Predict emotion, generate emotion sequence.
Repeat through sequence generating frames:
Using the latent space vector, use `vec{beta}` for emotion and a
fixed coefficient choice to generate a face with that emotion.
After generating keyframe latent vectors `K_i`, we linearly interpolate
latent vectors `I = tK_i + (1-t)K_{i+1}` and then generate images.
Experiments
To evaluate generated video we followed the MocoGAN paper and looked at Average Content Distance (ACD) for facial expression videos we generated as compared to other systems.
For facial expressions, the MocoGAN paper calculates ACD as the average L2 distance of the per-frame feature vectors from OpenFace (Schroff 2015).
The numbers below for TGAN and MocoGAN are from the MocoGAN paper where they generated 256 videos each of 16 frames, each video representing carrying out one emotion from a list of six.
For our experiments, we generated 256 videos from 43 randomly generated faces each of 16 frames, each video represents again carrying out one emotion.
A smaller ACD score is better which means a generated video is more likely to be of the same person.
Model
ACD
TGAN
0.305
MoCoGAN
0.201
Our Model
0.167
Conclusion
We conclude this talk with some observations based on our experiments with our video generation model:
Both TGAN and MocoGAN approaches train on videos and so can work provided you have a suitable training set of videos.

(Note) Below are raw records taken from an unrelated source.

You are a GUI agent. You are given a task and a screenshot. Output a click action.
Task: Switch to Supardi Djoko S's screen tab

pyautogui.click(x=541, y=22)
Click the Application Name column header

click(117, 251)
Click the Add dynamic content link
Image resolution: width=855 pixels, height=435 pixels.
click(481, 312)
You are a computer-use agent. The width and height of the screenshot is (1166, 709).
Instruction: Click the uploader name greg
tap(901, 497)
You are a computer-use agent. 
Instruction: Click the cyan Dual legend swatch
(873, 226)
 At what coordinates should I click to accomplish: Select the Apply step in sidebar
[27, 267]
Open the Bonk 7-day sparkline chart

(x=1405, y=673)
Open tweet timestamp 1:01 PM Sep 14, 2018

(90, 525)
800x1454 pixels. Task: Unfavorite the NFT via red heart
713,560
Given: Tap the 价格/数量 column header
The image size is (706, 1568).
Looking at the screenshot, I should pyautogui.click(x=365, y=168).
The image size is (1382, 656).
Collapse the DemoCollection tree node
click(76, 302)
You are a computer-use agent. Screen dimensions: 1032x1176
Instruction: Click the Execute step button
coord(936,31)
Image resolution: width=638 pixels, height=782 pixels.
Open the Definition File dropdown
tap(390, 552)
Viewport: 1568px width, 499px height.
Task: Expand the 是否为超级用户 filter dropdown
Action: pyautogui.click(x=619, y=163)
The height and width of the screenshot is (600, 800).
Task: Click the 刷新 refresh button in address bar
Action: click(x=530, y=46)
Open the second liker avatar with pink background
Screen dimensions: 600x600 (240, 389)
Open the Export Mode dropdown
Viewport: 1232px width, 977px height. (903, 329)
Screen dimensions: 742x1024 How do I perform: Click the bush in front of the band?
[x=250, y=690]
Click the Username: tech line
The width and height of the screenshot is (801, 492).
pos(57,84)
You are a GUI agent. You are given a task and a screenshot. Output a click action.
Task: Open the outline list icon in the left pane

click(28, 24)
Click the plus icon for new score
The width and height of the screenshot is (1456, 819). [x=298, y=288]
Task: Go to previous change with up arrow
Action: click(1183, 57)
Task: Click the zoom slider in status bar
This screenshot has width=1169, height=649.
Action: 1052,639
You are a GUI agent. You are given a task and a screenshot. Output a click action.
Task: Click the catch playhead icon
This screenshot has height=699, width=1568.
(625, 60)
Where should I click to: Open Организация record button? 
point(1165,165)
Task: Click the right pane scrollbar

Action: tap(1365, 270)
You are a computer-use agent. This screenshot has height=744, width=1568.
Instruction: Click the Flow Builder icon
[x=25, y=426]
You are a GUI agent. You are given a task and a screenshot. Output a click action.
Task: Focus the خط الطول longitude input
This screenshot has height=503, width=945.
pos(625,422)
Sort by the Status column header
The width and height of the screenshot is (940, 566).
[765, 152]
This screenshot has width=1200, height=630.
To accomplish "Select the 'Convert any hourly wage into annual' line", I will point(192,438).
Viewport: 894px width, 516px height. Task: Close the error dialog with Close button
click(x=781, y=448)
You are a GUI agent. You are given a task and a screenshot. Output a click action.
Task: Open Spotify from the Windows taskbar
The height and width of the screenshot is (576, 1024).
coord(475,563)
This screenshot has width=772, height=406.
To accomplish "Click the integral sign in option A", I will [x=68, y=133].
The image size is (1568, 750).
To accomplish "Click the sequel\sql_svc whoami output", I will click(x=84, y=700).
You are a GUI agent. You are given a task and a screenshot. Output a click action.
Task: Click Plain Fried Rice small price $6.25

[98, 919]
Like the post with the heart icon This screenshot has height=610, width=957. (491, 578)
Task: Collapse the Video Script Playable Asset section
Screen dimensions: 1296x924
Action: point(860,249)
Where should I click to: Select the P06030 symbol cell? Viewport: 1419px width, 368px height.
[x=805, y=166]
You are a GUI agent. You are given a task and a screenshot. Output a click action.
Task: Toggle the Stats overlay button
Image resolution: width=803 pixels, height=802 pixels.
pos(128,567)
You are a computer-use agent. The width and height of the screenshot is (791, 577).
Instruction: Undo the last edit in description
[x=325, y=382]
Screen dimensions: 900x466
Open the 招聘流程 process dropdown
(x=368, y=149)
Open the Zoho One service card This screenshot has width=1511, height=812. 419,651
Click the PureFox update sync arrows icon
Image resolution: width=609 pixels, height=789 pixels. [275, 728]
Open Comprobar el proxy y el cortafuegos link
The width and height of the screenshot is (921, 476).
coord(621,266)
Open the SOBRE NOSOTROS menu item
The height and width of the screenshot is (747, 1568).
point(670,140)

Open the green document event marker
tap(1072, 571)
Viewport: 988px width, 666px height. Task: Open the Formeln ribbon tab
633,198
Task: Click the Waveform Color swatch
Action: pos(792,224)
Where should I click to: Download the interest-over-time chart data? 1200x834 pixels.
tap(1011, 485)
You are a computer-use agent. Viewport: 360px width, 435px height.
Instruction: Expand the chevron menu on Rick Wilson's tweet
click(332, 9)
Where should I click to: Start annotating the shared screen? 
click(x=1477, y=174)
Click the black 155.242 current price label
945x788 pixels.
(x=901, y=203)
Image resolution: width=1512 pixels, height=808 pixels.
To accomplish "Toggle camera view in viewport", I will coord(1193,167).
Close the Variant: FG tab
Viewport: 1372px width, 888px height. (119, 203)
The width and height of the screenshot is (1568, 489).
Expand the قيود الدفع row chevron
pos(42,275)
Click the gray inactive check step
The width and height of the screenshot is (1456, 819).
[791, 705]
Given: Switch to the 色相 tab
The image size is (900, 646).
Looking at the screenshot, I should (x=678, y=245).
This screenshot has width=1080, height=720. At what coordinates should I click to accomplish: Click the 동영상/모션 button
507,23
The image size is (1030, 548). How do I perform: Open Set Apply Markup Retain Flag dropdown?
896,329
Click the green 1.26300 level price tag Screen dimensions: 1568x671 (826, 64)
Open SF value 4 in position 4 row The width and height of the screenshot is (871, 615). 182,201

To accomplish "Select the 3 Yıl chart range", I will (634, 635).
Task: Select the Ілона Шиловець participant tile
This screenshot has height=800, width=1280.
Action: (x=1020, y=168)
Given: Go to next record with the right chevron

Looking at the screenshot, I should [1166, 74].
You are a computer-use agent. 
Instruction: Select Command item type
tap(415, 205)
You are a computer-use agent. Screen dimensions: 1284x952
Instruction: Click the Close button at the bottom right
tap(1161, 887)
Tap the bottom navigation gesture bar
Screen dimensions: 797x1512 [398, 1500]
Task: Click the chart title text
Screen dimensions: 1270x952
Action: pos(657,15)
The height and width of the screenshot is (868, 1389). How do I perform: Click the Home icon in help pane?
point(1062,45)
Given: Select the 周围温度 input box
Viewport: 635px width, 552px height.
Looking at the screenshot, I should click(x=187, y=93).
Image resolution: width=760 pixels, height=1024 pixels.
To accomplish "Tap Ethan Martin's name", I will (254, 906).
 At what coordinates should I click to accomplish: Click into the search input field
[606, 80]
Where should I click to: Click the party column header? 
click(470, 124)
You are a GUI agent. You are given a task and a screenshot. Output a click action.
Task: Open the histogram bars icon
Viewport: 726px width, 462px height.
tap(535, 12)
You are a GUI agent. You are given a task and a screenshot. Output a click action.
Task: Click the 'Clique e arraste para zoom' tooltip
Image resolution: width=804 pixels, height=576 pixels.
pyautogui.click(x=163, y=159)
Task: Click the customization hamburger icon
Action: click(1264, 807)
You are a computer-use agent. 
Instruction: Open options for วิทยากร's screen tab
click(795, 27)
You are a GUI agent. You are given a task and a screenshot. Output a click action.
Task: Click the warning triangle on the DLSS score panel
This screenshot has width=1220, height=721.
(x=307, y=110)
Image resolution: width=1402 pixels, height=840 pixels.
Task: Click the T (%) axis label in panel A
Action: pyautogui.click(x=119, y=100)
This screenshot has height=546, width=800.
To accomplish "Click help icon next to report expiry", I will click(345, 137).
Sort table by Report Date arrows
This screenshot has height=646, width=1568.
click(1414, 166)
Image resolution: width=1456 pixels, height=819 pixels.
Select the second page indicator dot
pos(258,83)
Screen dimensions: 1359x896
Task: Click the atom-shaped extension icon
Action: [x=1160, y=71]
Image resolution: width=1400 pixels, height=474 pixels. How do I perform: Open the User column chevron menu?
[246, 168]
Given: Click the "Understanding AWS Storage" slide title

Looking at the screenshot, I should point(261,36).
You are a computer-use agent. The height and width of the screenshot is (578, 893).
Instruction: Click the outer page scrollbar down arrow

Our technique operates on a trained StyleGAN-like model of a suitable collection of images provided we have a high-level
known set of action images.
We can then train models that generate high-level action sequences and apply our technique to make a video.
Alternatively, we can make videos from scripted sequence of high-level actions (the particular case we showed was for facial expression of emotion).
As our technique is closer to morphing, we can make longer sequences before the frames become not humanly plausible.
We are also able to generate high resolution video (1024 x 1024)
on a single machine albeit with a high end graphics card.
[1] M. Saito, E. Matsumoto, and S. Saito,
"Temporal generative adversarial nets with singular value clipping,"
Proceedings of the IEEE International Conference on Computer Vision (ICCV), 2017,
pp. 2830--2839.
[2] R. Abdal, Y. Qin, and P. Wonka,
"Image2StyleGAN: How to Embed Images Into the StyleGAN Latent Space?,"
Proceedings of the IEEE International Conference on Computer Vision. 2019.
[3] T. Karras, et al., "Progressive growing of GANS for
improved quality, stability, and variation,"
International Conference on Learning Representations (ICLR), 2018.
[4] S. Tulyakov, et al.,
"MoCoGAN: Decomposing Motion and Content for Video Generation,"
2018 IEEE/CVF Conference on Computer Vision and Pattern Recognition, 2018.
pp. 1526--535, doi: 10.1109/CVPR.2018.00165.
[5] T. Karras, S. Laine, and T. Aila,
"A style-based generator architecture for generative adversarial networks,"
2019 IEEE/CVF Conference on Computer Vision and Pattern Recognition (CVPR), 2019,
pp. 4396--4405, doi: 10.1109/CVPR.2019.00453.
[6] N. Aifanti, C. Papachristou, and A. Delopoulos,
"The MUG facial expression database,"
11th International Workshop on Image Analysis for Multimedia Interactive
Services WIAMIS 10. IEEE, 2010.
[7] T. Karras, et al.,
"Analyzing and improving the image quality of StyleGAN,"
2020 IEEE/CVF Conference on Computer Vision and Pattern Recognition (CVPR),
pp. 8107-8116.
[8] S. Ji, et al.,
"3D convolutional neural networks for human action recognition,"
IEEE Transactions on Pattern Analysis and Machine Intelligence, 35(1):221--231, 2013.